TRUNCATE will block other INSERT statements to acquire the SHARED_READ lock. So
there is a risk that INSERTs will fail at waiting for the transaction lock:
{code:java}
E0311 18:32:04.738550 4356 Frontend.java:2053]
484300d116492c97:97cddf3800000000] Aborting transaction: 802
I0311 18:32:04.751101 4356 jni-util.cc:288] 484300d116492c97:97cddf3800000000]
org.apache.impala.common.TransactionException: Failed to acquire lock for
transaction 802
at
org.apache.impala.compat.MetastoreShim.acquireLock(MetastoreShim.java:843)
at
org.apache.impala.service.Frontend.createLockForInsert(Frontend.java:2129)
at
org.apache.impala.service.Frontend.doCreateExecRequest(Frontend.java:1668)
at
org.apache.impala.service.Frontend.getTExecRequest(Frontend.java:1605)
at
org.apache.impala.service.Frontend.createExecRequest(Frontend.java:1575)
at
org.apache.impala.service.JniFrontend.createExecRequest(JniFrontend.java:162)
{code}
So *test_concurrent_inserts* has two results: either timeout in 600s or failed
by the above error.
By increasing the timeout and lock retry limits (10 currently, change it to
1000), *test_concurrent_inserts* can pass in 2380.50s.
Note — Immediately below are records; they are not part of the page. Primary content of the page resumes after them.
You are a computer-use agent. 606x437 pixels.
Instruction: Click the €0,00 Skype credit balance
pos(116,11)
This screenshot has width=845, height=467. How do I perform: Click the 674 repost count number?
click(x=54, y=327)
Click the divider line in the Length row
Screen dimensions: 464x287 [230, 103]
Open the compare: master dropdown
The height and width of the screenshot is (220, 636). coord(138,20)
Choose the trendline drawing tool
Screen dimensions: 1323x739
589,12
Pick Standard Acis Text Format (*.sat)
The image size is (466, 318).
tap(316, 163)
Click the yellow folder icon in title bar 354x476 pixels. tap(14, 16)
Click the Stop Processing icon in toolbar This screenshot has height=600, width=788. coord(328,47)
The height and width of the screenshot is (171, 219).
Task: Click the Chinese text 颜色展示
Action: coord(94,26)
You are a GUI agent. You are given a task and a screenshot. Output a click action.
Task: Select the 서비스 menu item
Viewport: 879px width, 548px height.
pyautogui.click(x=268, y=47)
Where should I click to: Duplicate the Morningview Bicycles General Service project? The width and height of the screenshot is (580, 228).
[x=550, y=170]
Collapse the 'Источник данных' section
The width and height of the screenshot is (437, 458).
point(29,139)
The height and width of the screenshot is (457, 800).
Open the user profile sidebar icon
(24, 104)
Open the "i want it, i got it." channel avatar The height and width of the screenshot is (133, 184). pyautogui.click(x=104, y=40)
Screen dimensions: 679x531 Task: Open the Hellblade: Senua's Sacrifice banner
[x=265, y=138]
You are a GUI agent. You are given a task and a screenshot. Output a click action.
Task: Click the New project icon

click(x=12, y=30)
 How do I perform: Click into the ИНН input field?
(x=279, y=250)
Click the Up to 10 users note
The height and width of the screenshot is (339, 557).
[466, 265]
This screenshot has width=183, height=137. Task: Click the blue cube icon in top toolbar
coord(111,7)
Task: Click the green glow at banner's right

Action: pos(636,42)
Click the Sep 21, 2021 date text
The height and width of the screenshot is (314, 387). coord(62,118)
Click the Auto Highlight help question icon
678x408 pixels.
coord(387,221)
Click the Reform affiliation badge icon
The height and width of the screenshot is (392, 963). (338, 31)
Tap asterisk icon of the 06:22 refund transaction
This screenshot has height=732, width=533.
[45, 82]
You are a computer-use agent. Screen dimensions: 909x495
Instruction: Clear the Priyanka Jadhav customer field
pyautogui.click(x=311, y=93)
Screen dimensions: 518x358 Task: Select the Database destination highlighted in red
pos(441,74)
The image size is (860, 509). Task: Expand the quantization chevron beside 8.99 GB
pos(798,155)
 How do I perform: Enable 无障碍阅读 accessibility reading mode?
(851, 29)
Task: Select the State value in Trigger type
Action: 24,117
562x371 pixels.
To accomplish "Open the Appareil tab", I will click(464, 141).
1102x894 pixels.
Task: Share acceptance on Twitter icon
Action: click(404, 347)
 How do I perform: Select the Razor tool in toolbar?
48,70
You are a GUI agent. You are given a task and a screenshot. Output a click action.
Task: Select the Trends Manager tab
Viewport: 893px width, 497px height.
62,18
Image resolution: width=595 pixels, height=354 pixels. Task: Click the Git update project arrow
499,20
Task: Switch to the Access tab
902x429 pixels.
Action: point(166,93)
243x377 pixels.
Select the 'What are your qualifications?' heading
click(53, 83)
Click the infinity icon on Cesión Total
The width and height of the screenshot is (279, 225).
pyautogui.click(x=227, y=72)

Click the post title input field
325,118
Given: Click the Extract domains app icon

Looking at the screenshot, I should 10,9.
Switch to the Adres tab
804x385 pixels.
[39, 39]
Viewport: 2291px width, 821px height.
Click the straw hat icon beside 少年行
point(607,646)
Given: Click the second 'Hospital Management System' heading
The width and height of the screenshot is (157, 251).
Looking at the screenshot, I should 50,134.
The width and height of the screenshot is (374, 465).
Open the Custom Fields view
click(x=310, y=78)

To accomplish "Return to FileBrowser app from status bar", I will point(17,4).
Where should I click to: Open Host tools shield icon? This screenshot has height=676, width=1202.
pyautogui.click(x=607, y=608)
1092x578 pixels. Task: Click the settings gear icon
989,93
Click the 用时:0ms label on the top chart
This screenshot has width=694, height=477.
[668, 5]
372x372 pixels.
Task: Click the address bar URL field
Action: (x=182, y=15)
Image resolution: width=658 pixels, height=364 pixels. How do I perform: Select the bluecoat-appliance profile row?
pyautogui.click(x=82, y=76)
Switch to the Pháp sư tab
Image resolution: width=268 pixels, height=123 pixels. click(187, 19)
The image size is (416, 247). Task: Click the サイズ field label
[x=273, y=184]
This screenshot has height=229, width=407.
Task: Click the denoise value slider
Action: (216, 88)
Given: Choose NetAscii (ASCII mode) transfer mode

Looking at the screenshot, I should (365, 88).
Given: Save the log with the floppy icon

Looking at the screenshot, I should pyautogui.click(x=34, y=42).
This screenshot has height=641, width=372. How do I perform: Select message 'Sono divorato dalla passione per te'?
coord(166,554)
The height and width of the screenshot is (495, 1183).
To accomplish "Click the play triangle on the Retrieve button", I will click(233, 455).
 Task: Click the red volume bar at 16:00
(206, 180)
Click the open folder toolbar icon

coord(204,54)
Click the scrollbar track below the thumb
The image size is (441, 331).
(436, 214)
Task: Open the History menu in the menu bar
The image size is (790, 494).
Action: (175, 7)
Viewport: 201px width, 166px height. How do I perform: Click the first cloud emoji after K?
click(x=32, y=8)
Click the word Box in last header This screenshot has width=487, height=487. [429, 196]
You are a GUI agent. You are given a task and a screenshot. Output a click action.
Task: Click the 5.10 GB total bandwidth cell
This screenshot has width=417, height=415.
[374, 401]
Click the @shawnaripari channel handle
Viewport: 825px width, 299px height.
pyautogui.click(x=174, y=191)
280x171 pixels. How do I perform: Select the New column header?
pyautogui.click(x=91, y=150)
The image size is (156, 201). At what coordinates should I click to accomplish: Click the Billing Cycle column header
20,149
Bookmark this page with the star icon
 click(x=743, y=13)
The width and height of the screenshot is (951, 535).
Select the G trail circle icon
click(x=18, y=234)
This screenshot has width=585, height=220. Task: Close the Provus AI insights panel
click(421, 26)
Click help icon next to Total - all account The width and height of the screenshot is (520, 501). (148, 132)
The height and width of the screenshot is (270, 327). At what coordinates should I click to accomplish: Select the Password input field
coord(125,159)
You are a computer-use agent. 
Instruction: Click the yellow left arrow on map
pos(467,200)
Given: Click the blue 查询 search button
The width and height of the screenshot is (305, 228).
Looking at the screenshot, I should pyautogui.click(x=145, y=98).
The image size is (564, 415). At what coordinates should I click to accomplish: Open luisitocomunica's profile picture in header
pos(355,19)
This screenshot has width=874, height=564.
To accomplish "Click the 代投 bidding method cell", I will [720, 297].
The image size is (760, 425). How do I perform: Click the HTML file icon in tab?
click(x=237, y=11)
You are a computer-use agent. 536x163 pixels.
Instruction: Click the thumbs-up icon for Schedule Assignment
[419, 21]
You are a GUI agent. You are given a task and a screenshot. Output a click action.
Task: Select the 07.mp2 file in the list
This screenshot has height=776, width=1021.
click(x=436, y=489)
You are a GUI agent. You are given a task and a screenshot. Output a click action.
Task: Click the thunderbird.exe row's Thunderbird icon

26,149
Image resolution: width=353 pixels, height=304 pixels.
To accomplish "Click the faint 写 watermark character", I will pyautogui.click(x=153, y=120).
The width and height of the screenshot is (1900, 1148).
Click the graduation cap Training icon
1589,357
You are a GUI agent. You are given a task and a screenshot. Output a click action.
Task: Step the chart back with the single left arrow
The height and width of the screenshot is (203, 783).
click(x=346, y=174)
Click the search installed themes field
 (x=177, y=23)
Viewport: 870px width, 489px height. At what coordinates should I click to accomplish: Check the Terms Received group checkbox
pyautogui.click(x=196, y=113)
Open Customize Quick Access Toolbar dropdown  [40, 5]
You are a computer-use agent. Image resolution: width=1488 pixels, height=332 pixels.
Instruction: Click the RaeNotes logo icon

Thus, it's just another
kind of slow down due to slow file listing on GCS.
> Stress insert tests timeout on GCS
> ----------------------------------
>
> Key: IMPALA-10563
> URL: https://issues.apache.org/jira/browse/IMPALA-10563
> Project: IMPALA
> Issue Type: Bug
> Components: Infrastructure
> Reporter: Quanlong Huang
> Assignee: Quanlong Huang
> Priority: Major
> Attachments: test_concurrent_inserts_catalogd.INFO.bz2,
> test_concurrent_inserts_hive-metastore.log.bz2,
> test_concurrent_inserts_impalad.INFO.bz2,
> test_concurrent_inserts_impalad_node1.INFO.bz2,
> test_concurrent_inserts_impalad_node2.INFO.bz2,
> test_failing_inserts_catalogd.INFO.bz2,
> test_failing_inserts_hive-metastore.log.bz2,
> test_failing_inserts_impalad.INFO.bz2,
> test_failing_inserts_impalad_node1.INFO.bz2,
> test_failing_inserts_impalad_node2.INFO.bz2
>
>
> The following tests failed with TimeoutError when running on GCS:
> {code:java}
> F
> stress/test_acid_stress.py::TestConcurrentAcidInserts::()::test_concurrent_inserts[unique_database0]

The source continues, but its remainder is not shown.